Audio Barlow Twins: Self-Supervised Audio Representation Learning
Jonah Anton, Harry Coppock, Pancham Shukla, Bjorn W.Schuller

TL;DR
Audio Barlow Twins introduces a self-supervised learning method for audio that adapts the Barlow Twins approach from vision, achieving state-of-the-art results on diverse audio tasks without negative samples.
Contribution
It presents a novel adaptation of Barlow Twins for audio, enabling effective self-supervised learning on large-scale audio data without negative samples.
Findings
Outperforms existing self-supervised audio methods on multiple tasks.
Achieves results comparable to state-of-the-art supervised methods.
Demonstrates effectiveness of the Barlow Twins approach in the audio domain.
Abstract
The Barlow Twins self-supervised learning objective requires neither negative samples or asymmetric learning updates, achieving results on a par with the current state-of-the-art within Computer Vision.
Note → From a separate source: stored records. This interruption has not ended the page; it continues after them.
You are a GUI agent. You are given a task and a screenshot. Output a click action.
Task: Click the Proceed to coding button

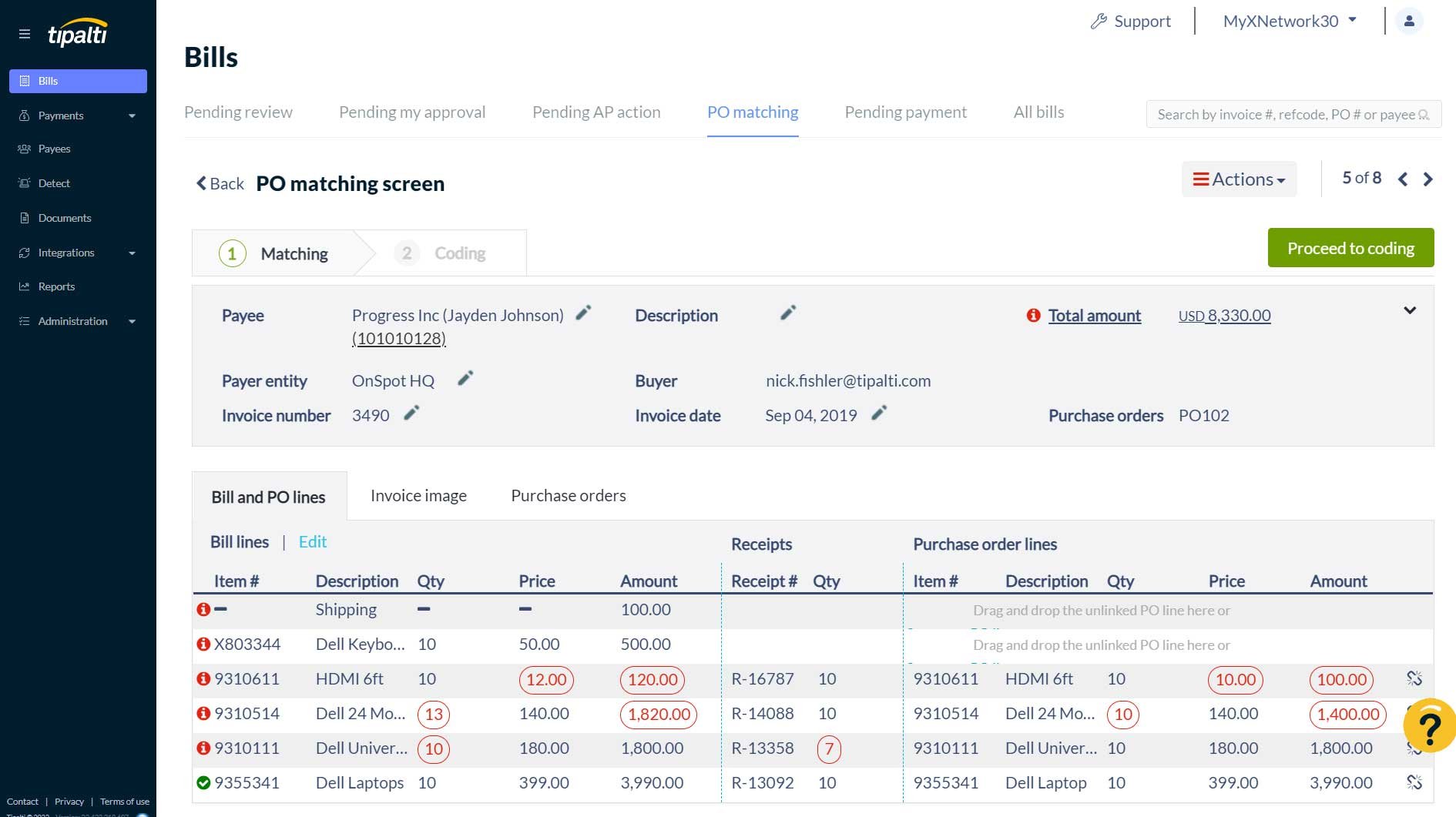click(x=1350, y=248)
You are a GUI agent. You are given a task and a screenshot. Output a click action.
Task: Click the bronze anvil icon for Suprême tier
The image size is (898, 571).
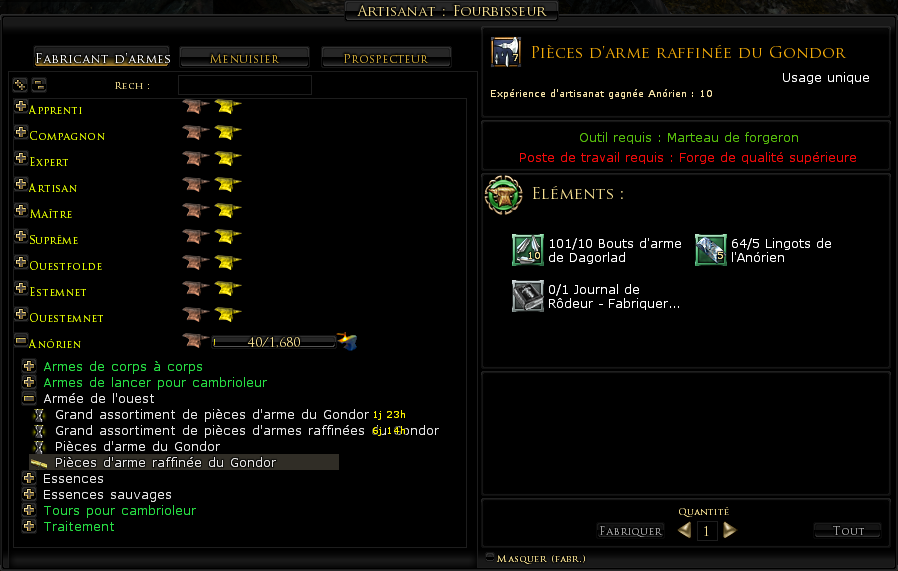pos(195,237)
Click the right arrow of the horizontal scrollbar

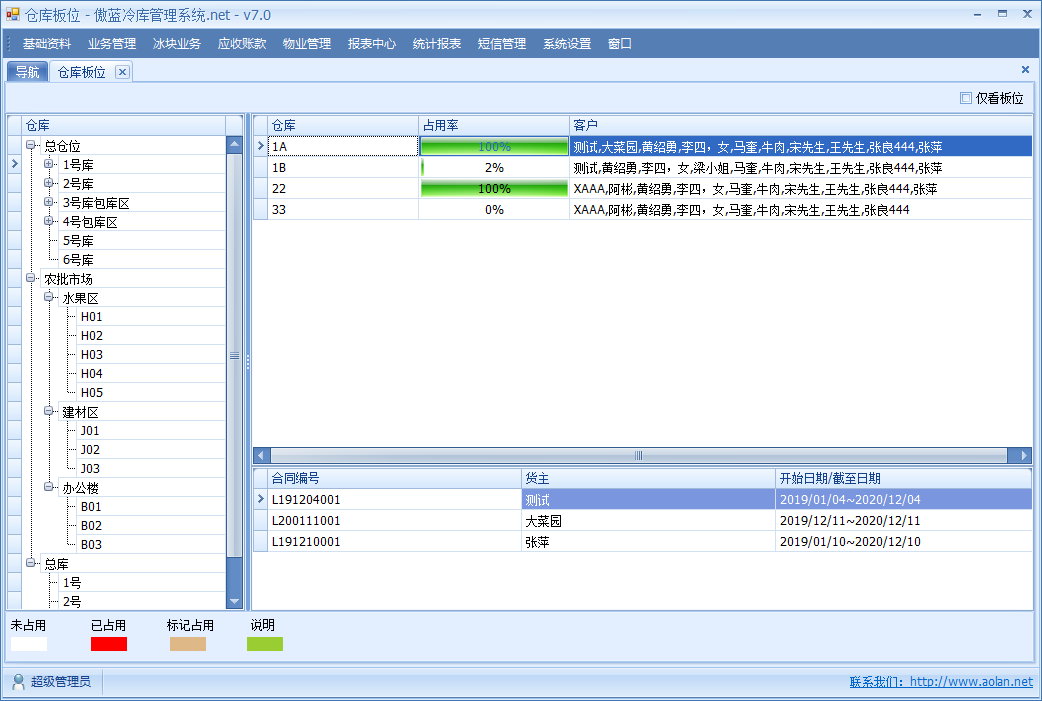coord(1024,455)
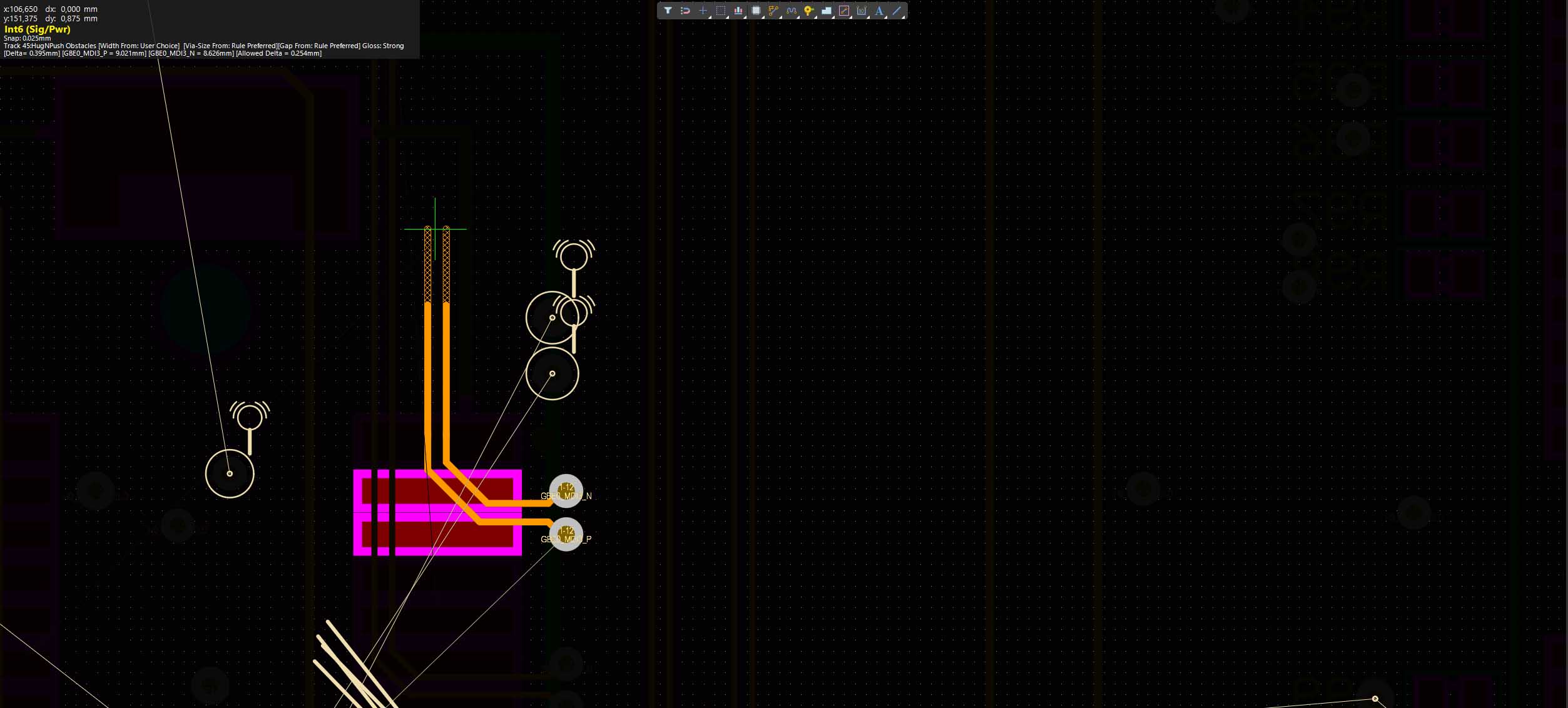Select the interactive length tuning tool
The image size is (1568, 708).
(791, 11)
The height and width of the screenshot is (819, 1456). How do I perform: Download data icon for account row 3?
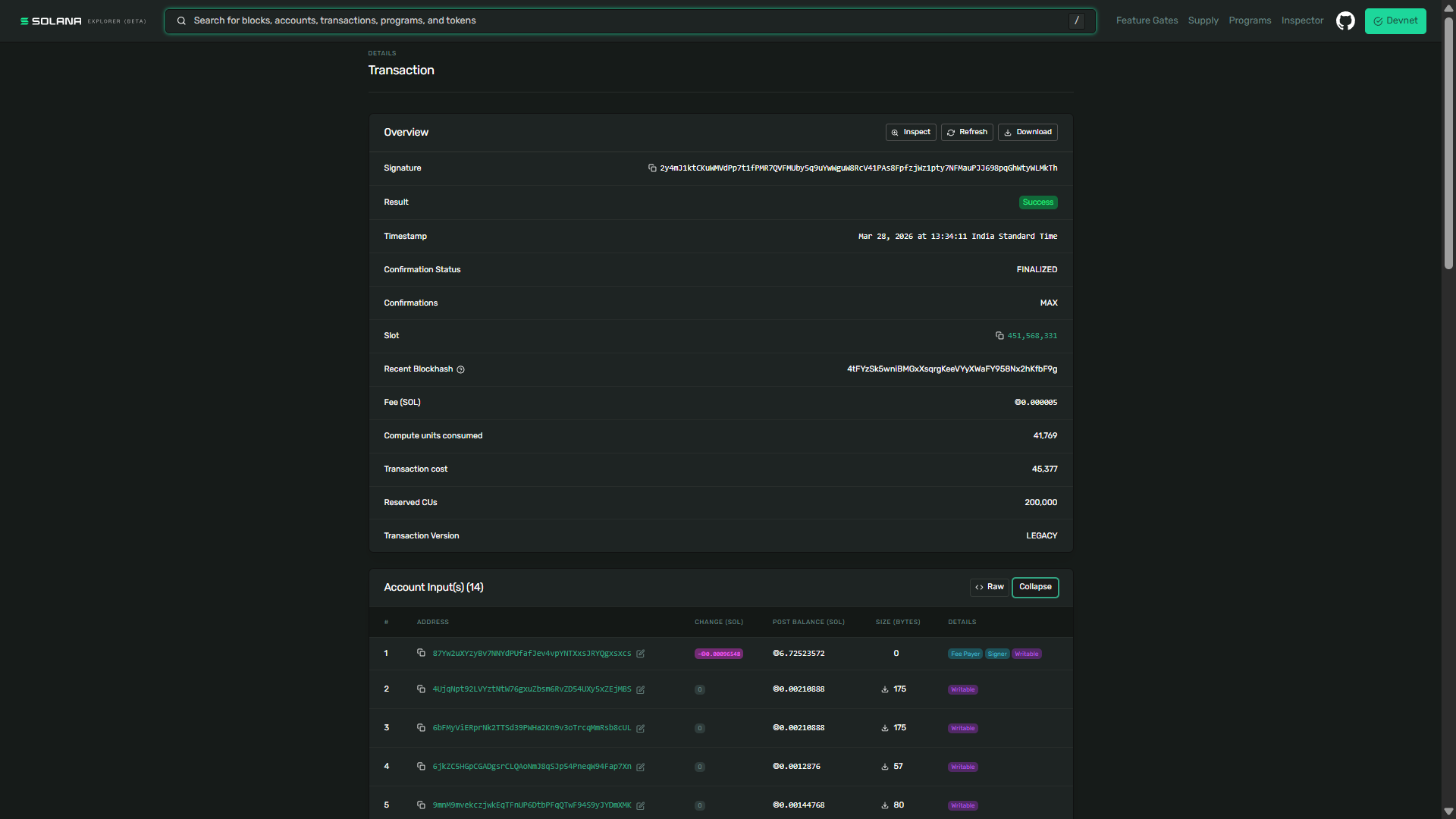pyautogui.click(x=885, y=728)
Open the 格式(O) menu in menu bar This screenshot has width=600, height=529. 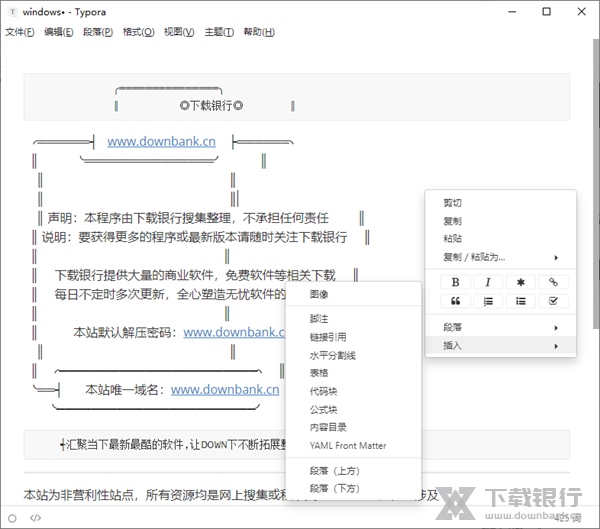coord(138,32)
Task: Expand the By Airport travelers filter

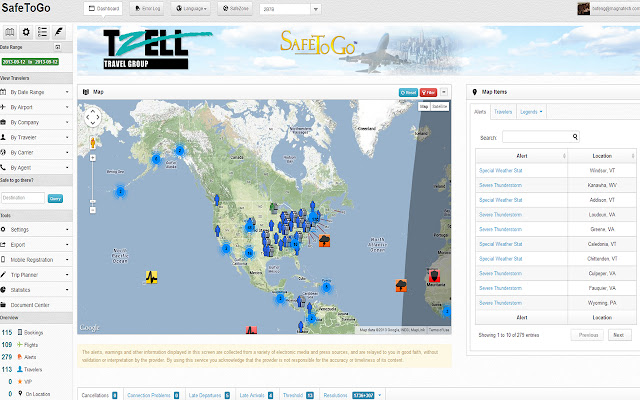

As such, we present Audio Barlow Twins, a novel self-supervised audio representation learning approach, adapting Barlow Twins to the audio domain. We pre-train on the large-scale audio dataset AudioSet, and evaluate the quality of the learnt representations on 18 tasks from the HEAR 2021 Challenge, achieving results which outperform, or otherwise are on a par with, the current state-of-the-art for instance discrimination self-supervised learning approaches to audio representation learning. Code at https://github.com/jonahanton/SSL_audio.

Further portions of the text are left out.